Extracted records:
§

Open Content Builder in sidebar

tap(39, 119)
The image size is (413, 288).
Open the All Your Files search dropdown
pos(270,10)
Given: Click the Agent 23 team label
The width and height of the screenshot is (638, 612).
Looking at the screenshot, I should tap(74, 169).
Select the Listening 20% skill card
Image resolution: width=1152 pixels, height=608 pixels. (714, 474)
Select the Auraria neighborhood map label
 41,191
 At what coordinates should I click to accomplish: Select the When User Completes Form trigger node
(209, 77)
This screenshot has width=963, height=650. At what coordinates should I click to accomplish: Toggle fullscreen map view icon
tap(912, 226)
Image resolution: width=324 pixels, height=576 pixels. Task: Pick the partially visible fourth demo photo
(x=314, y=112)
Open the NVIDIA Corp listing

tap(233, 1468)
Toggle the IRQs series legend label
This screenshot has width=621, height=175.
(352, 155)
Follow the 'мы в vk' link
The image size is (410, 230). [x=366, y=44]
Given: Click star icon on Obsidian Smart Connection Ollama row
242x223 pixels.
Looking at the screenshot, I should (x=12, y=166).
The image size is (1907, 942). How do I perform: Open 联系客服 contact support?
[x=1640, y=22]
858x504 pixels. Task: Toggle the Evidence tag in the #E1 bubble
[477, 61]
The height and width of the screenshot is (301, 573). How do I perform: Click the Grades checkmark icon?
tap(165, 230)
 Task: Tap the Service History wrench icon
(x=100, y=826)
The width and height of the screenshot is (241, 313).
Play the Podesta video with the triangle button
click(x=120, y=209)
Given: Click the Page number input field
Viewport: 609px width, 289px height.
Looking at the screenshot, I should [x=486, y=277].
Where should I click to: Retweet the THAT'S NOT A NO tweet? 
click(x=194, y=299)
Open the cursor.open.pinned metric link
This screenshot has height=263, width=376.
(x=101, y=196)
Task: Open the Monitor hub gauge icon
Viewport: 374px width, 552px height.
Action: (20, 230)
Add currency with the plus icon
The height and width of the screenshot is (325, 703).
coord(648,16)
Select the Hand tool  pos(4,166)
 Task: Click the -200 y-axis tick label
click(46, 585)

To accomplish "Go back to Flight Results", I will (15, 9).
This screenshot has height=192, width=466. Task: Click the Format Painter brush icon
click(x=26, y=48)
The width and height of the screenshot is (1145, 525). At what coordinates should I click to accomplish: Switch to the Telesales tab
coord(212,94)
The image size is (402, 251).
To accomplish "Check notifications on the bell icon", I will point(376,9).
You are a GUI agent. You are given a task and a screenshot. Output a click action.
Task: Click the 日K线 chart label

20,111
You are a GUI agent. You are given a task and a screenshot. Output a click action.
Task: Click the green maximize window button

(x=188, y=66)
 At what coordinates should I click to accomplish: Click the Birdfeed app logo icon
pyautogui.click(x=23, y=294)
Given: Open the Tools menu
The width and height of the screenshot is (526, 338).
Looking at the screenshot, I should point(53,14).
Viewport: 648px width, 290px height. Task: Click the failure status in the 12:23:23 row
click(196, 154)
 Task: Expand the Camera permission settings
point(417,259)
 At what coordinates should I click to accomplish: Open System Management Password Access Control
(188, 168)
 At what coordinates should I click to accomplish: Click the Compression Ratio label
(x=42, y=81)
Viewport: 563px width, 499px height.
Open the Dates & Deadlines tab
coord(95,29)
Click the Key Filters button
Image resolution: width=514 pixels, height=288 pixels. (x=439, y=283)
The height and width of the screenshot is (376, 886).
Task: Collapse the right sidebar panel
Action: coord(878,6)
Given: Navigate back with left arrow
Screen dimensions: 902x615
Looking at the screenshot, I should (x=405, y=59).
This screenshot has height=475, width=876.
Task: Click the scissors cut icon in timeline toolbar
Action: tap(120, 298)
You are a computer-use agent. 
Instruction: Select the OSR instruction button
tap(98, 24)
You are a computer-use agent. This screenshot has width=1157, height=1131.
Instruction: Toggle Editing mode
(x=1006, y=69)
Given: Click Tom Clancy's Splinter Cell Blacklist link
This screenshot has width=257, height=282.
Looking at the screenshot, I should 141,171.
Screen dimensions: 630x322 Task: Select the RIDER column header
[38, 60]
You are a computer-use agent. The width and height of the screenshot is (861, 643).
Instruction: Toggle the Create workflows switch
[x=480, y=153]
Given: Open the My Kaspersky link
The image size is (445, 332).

§

▶ **Prompt**:
Set down all of the entries exactly, please.

▶ **Answer space**:
Open Content Builder in sidebar

tap(39, 119)
The image size is (413, 288).
Open the All Your Files search dropdown
pos(270,10)
Given: Click the Agent 23 team label
The width and height of the screenshot is (638, 612).
Looking at the screenshot, I should tap(74, 169).
Select the Listening 20% skill card
Image resolution: width=1152 pixels, height=608 pixels. (714, 474)
Select the Auraria neighborhood map label
 41,191
 At what coordinates should I click to accomplish: Select the When User Completes Form trigger node
(209, 77)
This screenshot has width=963, height=650. At what coordinates should I click to accomplish: Toggle fullscreen map view icon
tap(912, 226)
Image resolution: width=324 pixels, height=576 pixels. Task: Pick the partially visible fourth demo photo
(x=314, y=112)
Open the NVIDIA Corp listing

tap(233, 1468)
Toggle the IRQs series legend label
This screenshot has width=621, height=175.
(352, 155)
Follow the 'мы в vk' link
The image size is (410, 230). [x=366, y=44]
Given: Click star icon on Obsidian Smart Connection Ollama row
242x223 pixels.
Looking at the screenshot, I should (x=12, y=166).
The image size is (1907, 942). How do I perform: Open 联系客服 contact support?
[x=1640, y=22]
858x504 pixels. Task: Toggle the Evidence tag in the #E1 bubble
[477, 61]
The height and width of the screenshot is (301, 573). How do I perform: Click the Grades checkmark icon?
tap(165, 230)
 Task: Tap the Service History wrench icon
(x=100, y=826)
The width and height of the screenshot is (241, 313).
Play the Podesta video with the triangle button
click(x=120, y=209)
Given: Click the Page number input field
Viewport: 609px width, 289px height.
Looking at the screenshot, I should [x=486, y=277].
Where should I click to: Retweet the THAT'S NOT A NO tweet? 
click(x=194, y=299)
Open the cursor.open.pinned metric link
This screenshot has height=263, width=376.
(x=101, y=196)
Task: Open the Monitor hub gauge icon
Viewport: 374px width, 552px height.
Action: (20, 230)
Add currency with the plus icon
The height and width of the screenshot is (325, 703).
coord(648,16)
Select the Hand tool  pos(4,166)
 Task: Click the -200 y-axis tick label
click(46, 585)

To accomplish "Go back to Flight Results", I will (15, 9).
This screenshot has height=192, width=466. Task: Click the Format Painter brush icon
click(x=26, y=48)
The width and height of the screenshot is (1145, 525). At what coordinates should I click to accomplish: Switch to the Telesales tab
coord(212,94)
The image size is (402, 251).
To accomplish "Check notifications on the bell icon", I will point(376,9).
You are a GUI agent. You are given a task and a screenshot. Output a click action.
Task: Click the 日K线 chart label

20,111
You are a GUI agent. You are given a task and a screenshot. Output a click action.
Task: Click the green maximize window button

(x=188, y=66)
 At what coordinates should I click to accomplish: Click the Birdfeed app logo icon
pyautogui.click(x=23, y=294)
Given: Open the Tools menu
The width and height of the screenshot is (526, 338).
Looking at the screenshot, I should point(53,14).
Viewport: 648px width, 290px height. Task: Click the failure status in the 12:23:23 row
click(196, 154)
 Task: Expand the Camera permission settings
point(417,259)
 At what coordinates should I click to accomplish: Open System Management Password Access Control
(188, 168)
 At what coordinates should I click to accomplish: Click the Compression Ratio label
(x=42, y=81)
Viewport: 563px width, 499px height.
Open the Dates & Deadlines tab
coord(95,29)
Click the Key Filters button
Image resolution: width=514 pixels, height=288 pixels. (x=439, y=283)
The height and width of the screenshot is (376, 886).
Task: Collapse the right sidebar panel
Action: coord(878,6)
Given: Navigate back with left arrow
Screen dimensions: 902x615
Looking at the screenshot, I should (x=405, y=59).
This screenshot has height=475, width=876.
Task: Click the scissors cut icon in timeline toolbar
Action: tap(120, 298)
You are a computer-use agent. 
Instruction: Select the OSR instruction button
tap(98, 24)
You are a computer-use agent. This screenshot has width=1157, height=1131.
Instruction: Toggle Editing mode
(x=1006, y=69)
Given: Click Tom Clancy's Splinter Cell Blacklist link
This screenshot has width=257, height=282.
Looking at the screenshot, I should 141,171.
Screen dimensions: 630x322 Task: Select the RIDER column header
[38, 60]
You are a computer-use agent. The width and height of the screenshot is (861, 643).
Instruction: Toggle the Create workflows switch
[x=480, y=153]
Given: Open the My Kaspersky link
The image size is (445, 332).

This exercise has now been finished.